→ **Action item**
Your answer should be each line of the entries that contains the word "lančić", copied in full.

*** Recorded information Section Begins ***

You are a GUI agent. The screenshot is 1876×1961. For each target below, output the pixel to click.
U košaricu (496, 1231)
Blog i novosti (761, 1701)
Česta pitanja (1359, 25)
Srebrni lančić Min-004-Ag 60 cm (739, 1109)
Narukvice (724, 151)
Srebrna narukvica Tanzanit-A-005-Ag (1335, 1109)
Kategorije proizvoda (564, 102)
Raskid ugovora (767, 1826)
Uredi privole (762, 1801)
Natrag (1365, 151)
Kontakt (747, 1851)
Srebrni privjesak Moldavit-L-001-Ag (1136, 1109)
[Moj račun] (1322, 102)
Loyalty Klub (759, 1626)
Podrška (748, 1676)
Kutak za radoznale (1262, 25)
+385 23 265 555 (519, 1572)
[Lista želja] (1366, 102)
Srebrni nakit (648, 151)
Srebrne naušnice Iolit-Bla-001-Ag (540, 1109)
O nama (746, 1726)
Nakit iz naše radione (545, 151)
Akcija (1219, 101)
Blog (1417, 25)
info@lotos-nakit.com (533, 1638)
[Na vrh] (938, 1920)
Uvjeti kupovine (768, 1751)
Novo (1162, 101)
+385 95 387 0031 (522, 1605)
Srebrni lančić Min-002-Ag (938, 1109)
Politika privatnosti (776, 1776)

*** Recorded information Section Ends ***

→ **Solution to the problem**
Srebrni lančić Min-004-Ag 60 cm (739, 1109)
Srebrni lančić Min-002-Ag (938, 1109)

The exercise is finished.